According to our data, the epitopes favoured by antibodies changed with disease severity and age. Specifically, our results show a transient increase in antibodies against mHTT/HTTExon1 in stage 1–2 patients which was contrasted by a steady increase in mHTT detecting antibodies measured by western blot across disease (Fig. 1). This transient detection of Exon1 is intriguing and would suggest that Exon1 fragments are more prevalent in the blood earlier in disease, with full-length forms more predominant in later disease. This hypothesis would be consistent with the idea that levels of soluble HTT decrease with disease progression and that small N-terminal fragments are more prone to aggregation than the full-length protein [32, 43]. While the presence of the alternatively spliced Exon1 fragment could explain this transient increase in early manifest HD patients, it does not explain the presence of HTT-recognizing antibodies in the plasma of healthy controls.

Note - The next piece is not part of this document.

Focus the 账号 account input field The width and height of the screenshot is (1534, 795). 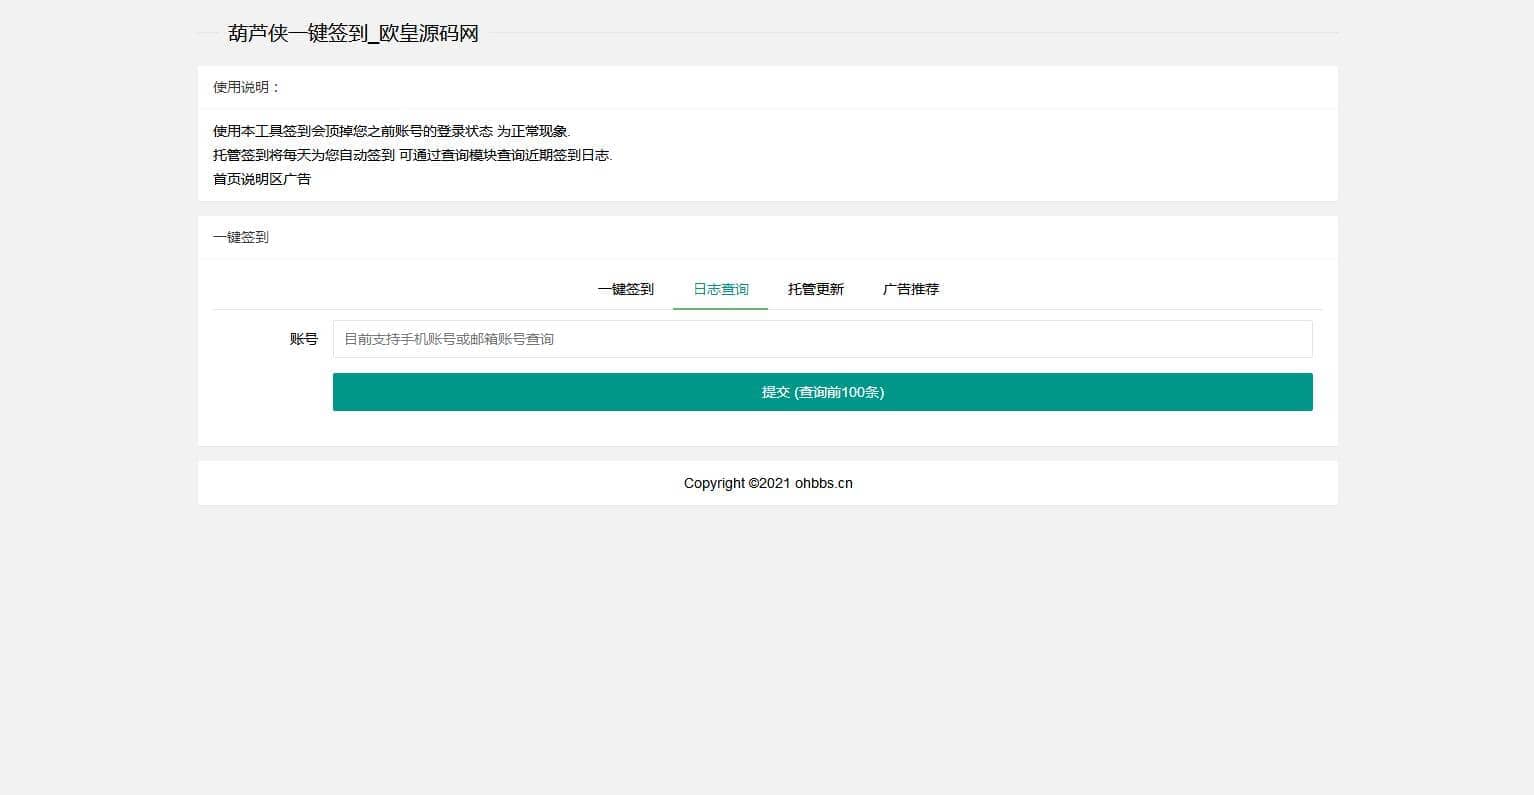[x=822, y=339]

For HTT-directed antibodies to be present, HTT release into the plasma must occur under physiological conditions. Recent work supports this idea through the demonstration that both forms of the protein are actively secreted by neurons [11]. Therefore, this process is likely to be a contributing factor to the generation of HTT autoantibodies in HD patients as well as in healthy individuals. One question that remains to be answered is how HTT/mHTT species may differ between controls and patients at various stages of disease. To date, there is no consensus regarding the type of HTT/mHTT forms present in different bodily fluids, and it is quite possible that there is a large spectrum of HTT/mHTT epitopes present in HD patients and healthy controls, including some outside of Exon1. It is additionally probable that the relative concentrations of these different HTT proteoforms would influence the HTT autoantibody titer. Therefore, further work will be needed to both characterize the HTT proteoforms measurable in plasma as well as to better delineate the epitopes recognized by circulating HTT-reactive antibodies as they arise during the disease process.

Conclusion

Using two complementary methods, we show that HTT/mHTT detecting antibodies are present within the plasma of all tested participants, including healthy controls. We further demonstrate that their levels change in HD patients as disease progresses. Specifically, HTT/mHTTExon1 recognizing antibodies are predominant in early manifest HD followed by higher levels of mHTT antibodies later in disease. Additional work is waranted to evaluate the relationships between the levels of different forms of plasma HTT and antibody levels.